*** TEXT EXCERPT ***

Iran warns against too much oil



Iran has warned of a worsening oil glut and predicts OPEC will urge its members to comply with their production quotas when its ministers meet on Wednesday. The second-biggest OPEC producer also said there was no need for the group to revise output targets that had remained unchanged since December 2008. "If the current oil production continues, the oil market will face an oversupply in the second half of 2010," Mohammed Ali Khatibi, the country's OPEC governor, said in remarks reported yesterday on the Iranian oil ministry website SHANA. "OPEC will ask its members to comply with their quotas until the economic crisis is over."

Last week, in the latest monthly forecast published by its Vienna-based secretariat, the oil exporters' organisation, which controls 40 per cent of the global oil supply, predicted demand for its crude this year would undershoot output by 1.5 million barrels per day (bpd). On the other hand, the secretariat also forecast a 1.7 million bpd increase in demand for OPEC crude between the second and third quarters of the year, suggesting any oversupply would be mopped up.

Iran's heightened concerns, however, highlight a question that is sure to dominate the ministerial discussions this week: how quickly will the global economy, and therefore oil demand, rebound after the year's midpoint? To be sure, demand for oil to fuel power plants in Gulf countries, including Saudi Arabia, the UAE and Kuwait, will soon increase as the region's air conditioning usage rises with the onset of summer. Slack demand for oil in developed economies, however, could offset that, while China, whose economic recovery has been heavily fuelled by fiscal stimulus, could be the wild card.

*** End of TEXT EXCERPT ***
*** INFORMATION SUPPLIED ***

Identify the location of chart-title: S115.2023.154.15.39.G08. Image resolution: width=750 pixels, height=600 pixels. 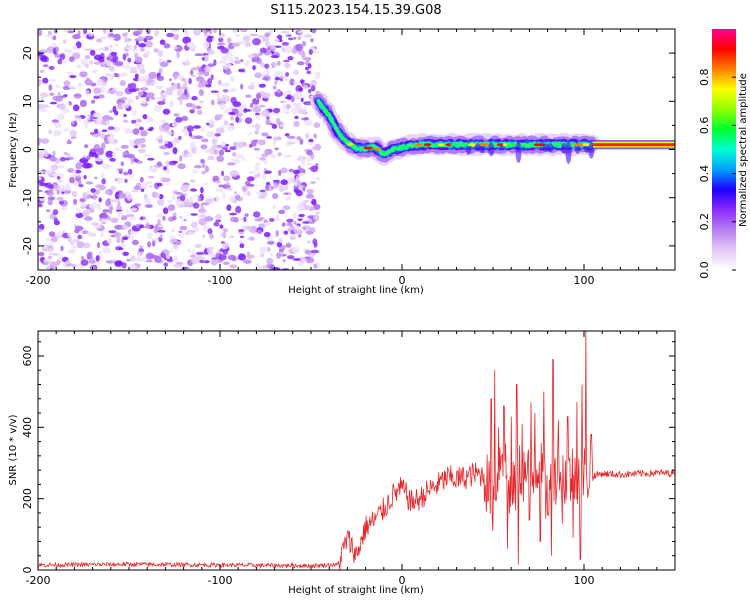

*** End of INFORMATION SUPPLIED ***

# TASK INSTRUCTIONS
a - Translate this sentence from the oil glut article into Spanish: "The second-biggest OPEC producer also said there was no need for the group to revise output targets that had remained unchanged since December 2008."
b - Answer these questions using the oil glut article:
(i) What share of the global oil supply does OPEC control?
(ii) In which city is OPEC's secretariat based?
(iii) Which Gulf countries are named as places where demand for oil to fuel power plants will soon increase?
The material comes from a different source than the oil glut article.

# PER-TASK OUTPUTS
a - El segundo mayor productor de la OPEP también afirmó que no había necesidad de que el grupo revisara los objetivos de producción, que se habían mantenido sin cambios desde diciembre de 2008.

b -
(i) 40 per cent
(ii) Vienna
(iii) Saudi Arabia, the UAE and Kuwait